電網郊外散歩道

本と音楽を片手に、電網郊外を散歩する風情で身辺の出来事を記録。退職後は果樹園農業と野菜作りにも取り組んでいます。

和田竜『のぼうの城(上)』を読む

2012年06月06日 06時05分48秒 | 読書
出先の書店で、平積みになっているのを見つけて、小学館文庫の和田竜著『のぼうの城』上下巻を購入しました。映画の原作になっているようで、たしかに明るい戦国エンターテインメントになりそうです(^o^)/

豊臣秀吉の北条攻めに連動して、忍城を攻めたのは、石田三成と大谷刑部らの軍勢二万五千人です。これに対して、主な軍勢は小田原城に派遣されており、守勢はわずかに残る者たちばかり。ところが、家臣はおろか領民からさえ「のぼう様」と呼ばれる「でくのぼう」の成田長親が、豊臣方の高飛車な降伏勧告を拒否し、敢然と戦を主張します。家臣も領民も、「のぼう様」が戦と決したならば、助けてやらにゃなるめぇ、というような具合で、忍城内の一同は、圧倒的な不利を顧みず、戦を前に奮い立つのです。
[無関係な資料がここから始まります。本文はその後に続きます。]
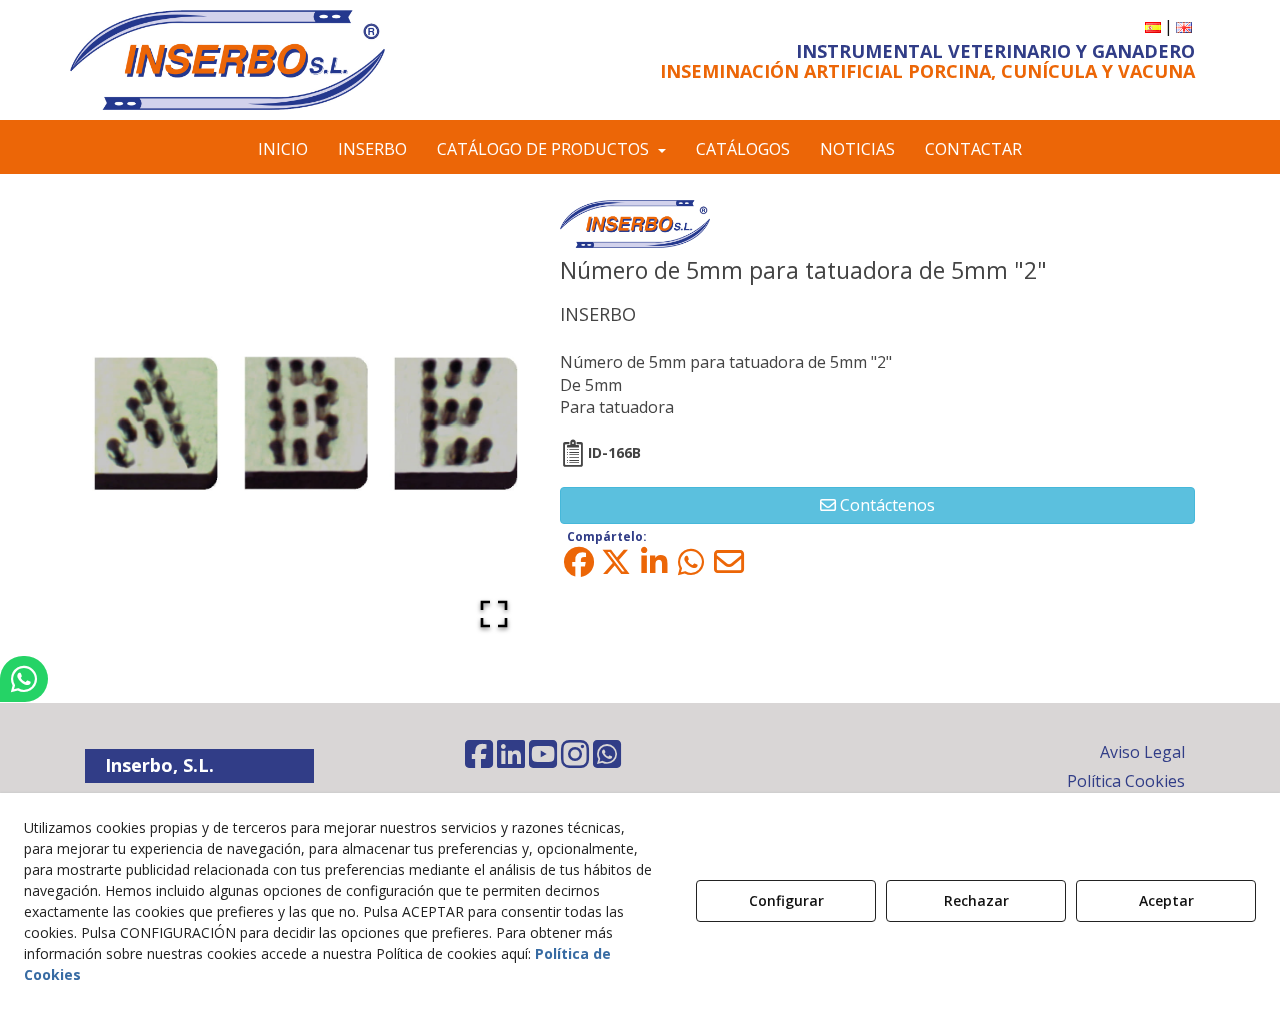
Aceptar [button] (1166, 900)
このあたり、実際の忍城の攻防戦はどんなふうだったのか、まったく知識を持ちませんが、バンカラ高校生や元バンカラ中年あたりが好みそうな痛快なストーリー展開ではあります。ただ、なんとなく違和感を持つのは、忍城を守る一騎当千の強者たちが発する台詞です。たとえば、柴崎和泉守が家臣たちに言う台詞「おめえたちゃ手え出すんじゃねえぞ」(p.155)とか、正木丹波の台詞「餓鬼みてえになんだ」(p.184)とか、思わずガクッと来ます。忍城のあたりでは昔からこういう口調が普通なのか、そのへんは不明ですが (^o^;)>poripori

「武ある者が武なき者を足蹴にし、才ある者が才なき者の鼻面をいいように引き回す。これが人の世か。ならばわしはいやじゃ。わしだけはいやじゃ」

という「のぼう様」長親の品格と比べて、ぐっと格調が下がるように感じるのは否めません。

さて、下巻はどうなる?楽しみです。